_What you are asked to do_
Within the entries that follow, show each line where the word "station" occurs.

_Data listing_
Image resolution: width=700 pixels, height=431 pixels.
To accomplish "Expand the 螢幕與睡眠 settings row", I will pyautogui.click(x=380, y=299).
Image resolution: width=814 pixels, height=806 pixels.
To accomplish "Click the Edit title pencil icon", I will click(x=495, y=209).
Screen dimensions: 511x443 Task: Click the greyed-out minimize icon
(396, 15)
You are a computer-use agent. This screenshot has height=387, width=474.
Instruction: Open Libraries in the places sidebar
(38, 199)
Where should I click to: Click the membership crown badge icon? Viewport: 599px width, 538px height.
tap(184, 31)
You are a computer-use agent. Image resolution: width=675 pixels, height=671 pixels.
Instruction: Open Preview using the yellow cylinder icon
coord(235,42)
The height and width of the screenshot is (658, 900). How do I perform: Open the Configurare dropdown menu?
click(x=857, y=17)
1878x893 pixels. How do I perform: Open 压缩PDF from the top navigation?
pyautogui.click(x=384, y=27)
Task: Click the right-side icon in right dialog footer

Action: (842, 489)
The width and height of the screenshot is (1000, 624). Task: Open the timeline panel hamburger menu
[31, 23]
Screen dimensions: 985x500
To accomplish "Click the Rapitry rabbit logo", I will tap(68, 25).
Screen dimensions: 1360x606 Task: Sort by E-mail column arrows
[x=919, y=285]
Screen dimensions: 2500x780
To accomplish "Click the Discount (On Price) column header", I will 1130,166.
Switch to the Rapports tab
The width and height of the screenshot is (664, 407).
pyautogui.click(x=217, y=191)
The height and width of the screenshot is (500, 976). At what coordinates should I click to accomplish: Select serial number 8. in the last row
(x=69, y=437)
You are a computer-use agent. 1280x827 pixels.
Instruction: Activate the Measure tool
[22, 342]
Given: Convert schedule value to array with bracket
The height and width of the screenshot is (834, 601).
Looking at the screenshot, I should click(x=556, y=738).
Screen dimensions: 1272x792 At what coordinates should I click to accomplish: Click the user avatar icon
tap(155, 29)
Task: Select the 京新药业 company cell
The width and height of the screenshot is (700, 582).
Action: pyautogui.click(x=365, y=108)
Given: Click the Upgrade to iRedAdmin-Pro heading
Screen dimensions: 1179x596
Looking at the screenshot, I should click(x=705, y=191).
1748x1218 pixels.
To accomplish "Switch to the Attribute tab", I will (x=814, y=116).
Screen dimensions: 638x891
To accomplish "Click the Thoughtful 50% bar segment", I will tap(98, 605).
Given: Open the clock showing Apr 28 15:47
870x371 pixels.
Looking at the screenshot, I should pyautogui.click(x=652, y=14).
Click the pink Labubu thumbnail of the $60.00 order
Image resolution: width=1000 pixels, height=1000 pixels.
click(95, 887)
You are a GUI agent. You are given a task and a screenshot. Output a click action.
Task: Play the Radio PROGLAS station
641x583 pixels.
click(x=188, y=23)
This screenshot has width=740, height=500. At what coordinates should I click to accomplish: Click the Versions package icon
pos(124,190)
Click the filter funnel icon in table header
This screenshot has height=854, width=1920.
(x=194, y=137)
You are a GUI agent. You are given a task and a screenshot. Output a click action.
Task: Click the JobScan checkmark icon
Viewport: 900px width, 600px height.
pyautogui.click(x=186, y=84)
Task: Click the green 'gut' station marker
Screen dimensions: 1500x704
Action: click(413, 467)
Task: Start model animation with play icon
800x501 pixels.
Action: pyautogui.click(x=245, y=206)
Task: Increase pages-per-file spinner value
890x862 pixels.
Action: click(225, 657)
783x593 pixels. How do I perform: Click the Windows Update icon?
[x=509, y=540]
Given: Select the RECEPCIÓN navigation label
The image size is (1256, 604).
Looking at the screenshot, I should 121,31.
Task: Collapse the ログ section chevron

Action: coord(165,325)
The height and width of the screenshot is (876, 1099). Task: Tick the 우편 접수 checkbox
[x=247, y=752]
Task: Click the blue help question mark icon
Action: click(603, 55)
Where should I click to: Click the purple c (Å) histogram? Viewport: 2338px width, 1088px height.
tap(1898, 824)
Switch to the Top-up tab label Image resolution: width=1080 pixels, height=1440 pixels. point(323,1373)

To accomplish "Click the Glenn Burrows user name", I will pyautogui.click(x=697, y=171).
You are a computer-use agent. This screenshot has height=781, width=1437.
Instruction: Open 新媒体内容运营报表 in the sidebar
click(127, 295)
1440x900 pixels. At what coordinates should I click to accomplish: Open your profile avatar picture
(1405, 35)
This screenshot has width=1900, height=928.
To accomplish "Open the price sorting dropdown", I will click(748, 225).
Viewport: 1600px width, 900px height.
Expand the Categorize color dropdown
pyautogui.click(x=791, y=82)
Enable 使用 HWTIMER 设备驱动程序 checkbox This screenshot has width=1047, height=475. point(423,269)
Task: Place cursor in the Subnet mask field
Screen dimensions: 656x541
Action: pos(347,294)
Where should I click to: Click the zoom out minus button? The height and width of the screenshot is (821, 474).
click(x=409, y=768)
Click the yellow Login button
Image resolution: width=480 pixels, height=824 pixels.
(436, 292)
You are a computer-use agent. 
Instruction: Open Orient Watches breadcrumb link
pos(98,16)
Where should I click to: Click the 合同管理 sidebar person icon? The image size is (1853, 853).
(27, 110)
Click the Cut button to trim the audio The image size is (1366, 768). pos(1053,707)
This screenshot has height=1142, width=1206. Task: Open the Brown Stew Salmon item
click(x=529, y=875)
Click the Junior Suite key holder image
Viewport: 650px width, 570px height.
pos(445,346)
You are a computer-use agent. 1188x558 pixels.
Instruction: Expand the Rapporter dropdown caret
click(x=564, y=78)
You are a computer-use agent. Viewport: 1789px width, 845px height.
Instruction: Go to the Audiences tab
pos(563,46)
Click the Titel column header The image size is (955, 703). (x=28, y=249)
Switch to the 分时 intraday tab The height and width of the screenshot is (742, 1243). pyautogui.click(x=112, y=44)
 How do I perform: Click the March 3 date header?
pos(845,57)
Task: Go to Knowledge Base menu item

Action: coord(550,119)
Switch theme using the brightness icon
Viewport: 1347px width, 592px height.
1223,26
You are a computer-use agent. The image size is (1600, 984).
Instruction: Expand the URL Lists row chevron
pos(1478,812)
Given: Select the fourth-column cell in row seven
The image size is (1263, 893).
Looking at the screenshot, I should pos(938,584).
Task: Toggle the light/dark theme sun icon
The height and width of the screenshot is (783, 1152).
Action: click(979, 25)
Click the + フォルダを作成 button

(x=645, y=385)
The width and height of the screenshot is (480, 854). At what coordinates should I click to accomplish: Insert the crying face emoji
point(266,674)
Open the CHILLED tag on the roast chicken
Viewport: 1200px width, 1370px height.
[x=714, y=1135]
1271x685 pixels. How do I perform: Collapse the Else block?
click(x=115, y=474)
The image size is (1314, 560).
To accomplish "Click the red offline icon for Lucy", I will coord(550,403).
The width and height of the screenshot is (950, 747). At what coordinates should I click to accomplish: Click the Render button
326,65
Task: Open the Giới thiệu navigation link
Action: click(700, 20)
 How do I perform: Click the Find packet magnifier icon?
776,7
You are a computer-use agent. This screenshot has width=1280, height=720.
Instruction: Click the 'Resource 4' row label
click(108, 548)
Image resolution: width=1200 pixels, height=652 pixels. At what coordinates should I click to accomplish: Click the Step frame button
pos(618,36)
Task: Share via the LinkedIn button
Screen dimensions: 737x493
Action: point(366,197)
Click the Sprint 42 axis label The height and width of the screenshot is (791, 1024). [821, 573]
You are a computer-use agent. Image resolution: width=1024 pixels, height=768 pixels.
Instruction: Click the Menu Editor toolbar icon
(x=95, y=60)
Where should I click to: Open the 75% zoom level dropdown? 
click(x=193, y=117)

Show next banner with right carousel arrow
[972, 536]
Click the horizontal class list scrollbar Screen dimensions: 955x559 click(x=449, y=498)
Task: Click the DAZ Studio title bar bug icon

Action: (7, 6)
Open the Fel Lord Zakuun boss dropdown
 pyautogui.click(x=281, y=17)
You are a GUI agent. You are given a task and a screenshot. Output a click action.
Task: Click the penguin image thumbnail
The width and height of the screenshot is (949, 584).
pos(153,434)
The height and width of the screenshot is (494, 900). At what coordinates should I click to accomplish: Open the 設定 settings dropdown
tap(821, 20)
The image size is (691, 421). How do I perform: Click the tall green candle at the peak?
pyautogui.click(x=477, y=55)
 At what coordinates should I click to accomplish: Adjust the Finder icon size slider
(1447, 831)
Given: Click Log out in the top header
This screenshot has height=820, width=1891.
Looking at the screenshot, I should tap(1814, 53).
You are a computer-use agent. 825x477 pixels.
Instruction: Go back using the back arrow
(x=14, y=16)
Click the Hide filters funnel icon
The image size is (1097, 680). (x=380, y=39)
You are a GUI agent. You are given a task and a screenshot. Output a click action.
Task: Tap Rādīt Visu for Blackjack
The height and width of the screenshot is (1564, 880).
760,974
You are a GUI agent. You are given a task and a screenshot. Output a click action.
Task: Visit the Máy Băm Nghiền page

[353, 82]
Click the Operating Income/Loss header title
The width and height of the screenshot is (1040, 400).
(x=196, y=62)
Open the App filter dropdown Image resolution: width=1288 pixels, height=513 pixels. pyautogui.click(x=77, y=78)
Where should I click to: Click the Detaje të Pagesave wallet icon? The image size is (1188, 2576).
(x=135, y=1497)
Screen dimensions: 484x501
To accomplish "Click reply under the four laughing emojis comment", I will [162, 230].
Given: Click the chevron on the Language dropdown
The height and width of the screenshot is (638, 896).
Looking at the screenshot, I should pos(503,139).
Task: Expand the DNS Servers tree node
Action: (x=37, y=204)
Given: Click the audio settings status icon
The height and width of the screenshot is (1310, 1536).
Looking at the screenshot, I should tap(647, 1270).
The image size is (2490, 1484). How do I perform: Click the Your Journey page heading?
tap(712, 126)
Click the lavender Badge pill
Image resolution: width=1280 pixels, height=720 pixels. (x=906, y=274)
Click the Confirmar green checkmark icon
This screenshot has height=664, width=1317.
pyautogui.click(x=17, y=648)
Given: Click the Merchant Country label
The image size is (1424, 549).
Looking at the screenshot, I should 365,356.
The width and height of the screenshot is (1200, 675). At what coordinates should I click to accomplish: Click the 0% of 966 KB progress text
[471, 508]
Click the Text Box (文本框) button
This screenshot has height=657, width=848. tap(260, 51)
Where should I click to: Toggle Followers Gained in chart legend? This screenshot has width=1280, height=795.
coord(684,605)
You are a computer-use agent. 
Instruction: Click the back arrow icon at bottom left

_Exercise solution_
Task: Play the Radio PROGLAS station
Task: Click the green 'gut' station marker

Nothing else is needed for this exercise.